Living by the Spirit is not a license to do whatever we want. The licentious person has no regard for rules and regulations. The apostle Paul asks, “Shall we go on sinning so that grace may increase? By no means! We died to sin, how can we live in it any longer” (Rom. 6:1,2)? God delivered us from the bondage of sin, why would we want to go back under that bondage again? We are not under the law, but we are not lawless. We have an eternal standard, but neither legalism nor license are the means by which we live a righteous life. Living by faith in the power of the Holy Spirit is not a license to sin; it is a gracious means not to sin.

We are free in Christ to live a moral life, but there are times when we should restrict our freedom. The first is mentioned in 1 Cor. 6:12, “’Everything is permissible for me’ – but not everything is beneficial. ‘Everything is permissible for me’ – but I will not be mastered by anything.” We have the freedom to eat whatever we choose, but food can become our master if we find ourselves living to eat instead of eating to live. Our freedom becomes license when we abuse our rights and indulge ourselves. One slice of pie can be good, but eating the whole pie is not beneficial. We have to master our appetites or they will master us. Remember, the fruit of the Spirit is self-control (Gal. 5:23).

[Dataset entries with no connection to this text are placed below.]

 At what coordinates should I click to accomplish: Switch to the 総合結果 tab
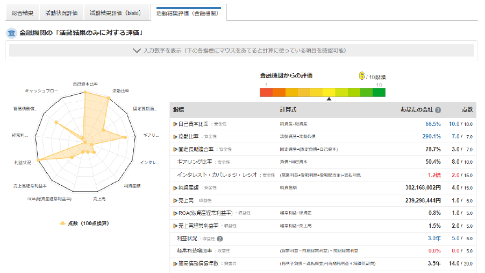click(23, 12)
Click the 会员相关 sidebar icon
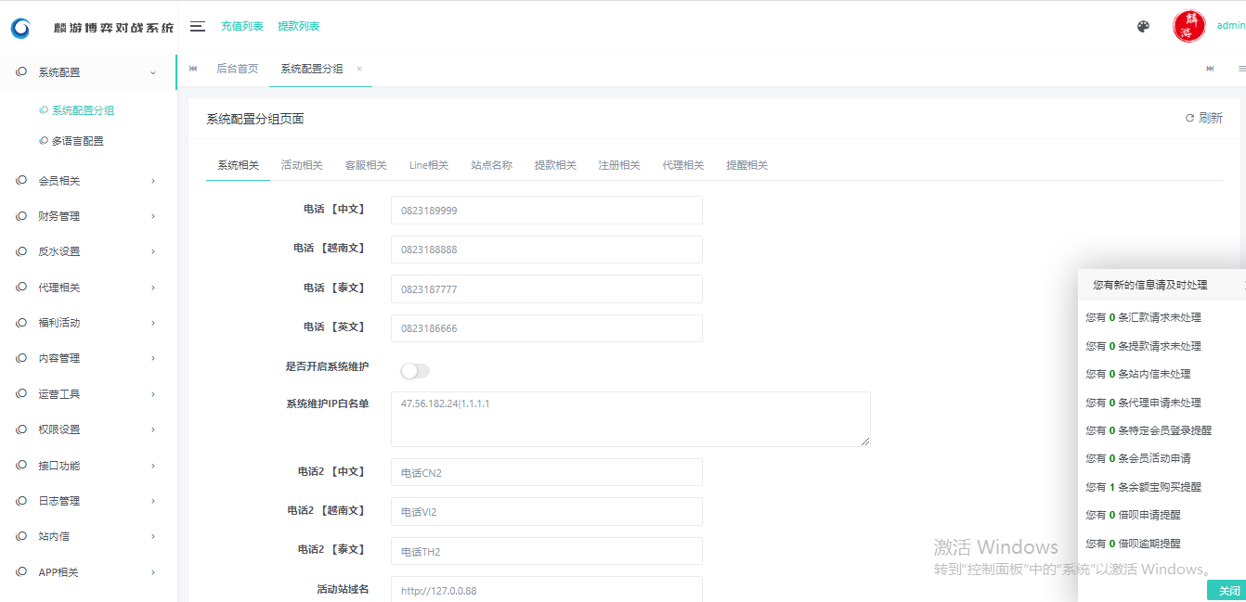Viewport: 1246px width, 602px height. point(21,181)
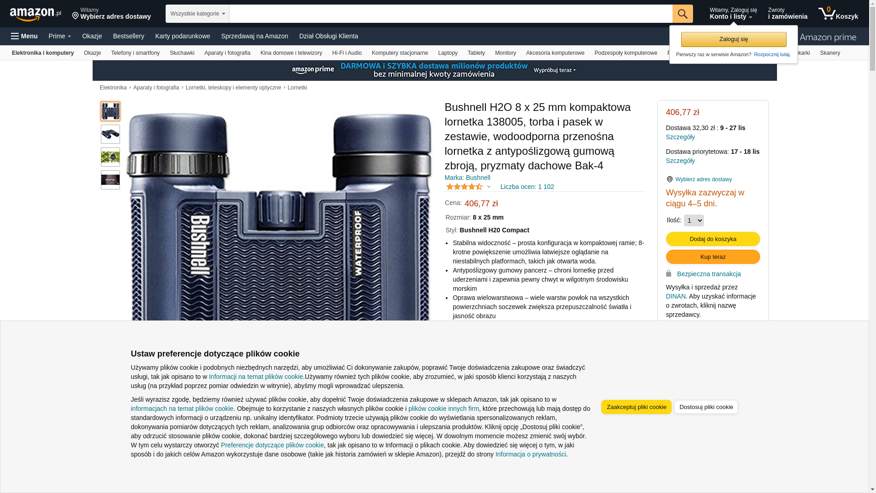Expand the rating breakdown chevron next to stars
876x493 pixels.
pos(489,187)
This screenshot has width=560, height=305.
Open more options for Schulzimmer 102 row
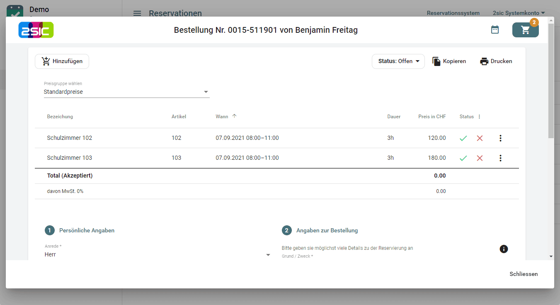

The second is mentioned by Paul in 1 Cor. 10:23, “’Everything is permissible’ – but not everything is beneficial. ‘Everything is permissible’ – but not everything is constructive. Nobody should seek his own good, but the good of others.” Paul qualified our freedom with the principle of love (1 Cor. 8:1). “Be careful, however, that the exercise of your freedom does not become a stumbling block to the weak” (vs. 9). We have to learn to restrict our freedom for the sake of a weaker brother. If what we are doing is morally permissible, but offensive to others, then we shouldn’t do it. We never have the right to violate another person’s conscience. “When you sin against your brothers in this way and wound their weak conscience, you sin against Christ. Therefore, if what I eat causes my brother to fall into sin, I will never eat meat again, so that I will not cause him to fall” (vss. 12,13).

License is a form of spiritual deception referred to as Gnosticism. People think they can indulge their flesh without violating their spirit. They falsely reason, “What I do in the flesh doesn’t matter, it is only what I do in the Spirit that matters.” The Corinthians had reasoned that food was both necessary and pleasurable. They also argued that sex was both necessary and pleasurable and therefore any sex drive had to be satisfied. But Paul answered their argument when he wrote, “The body is not meant for sexual immorality, but for the Lord and the Lord for the body” (1 Cor. 6:13). We cannot separate our bodies from who we are.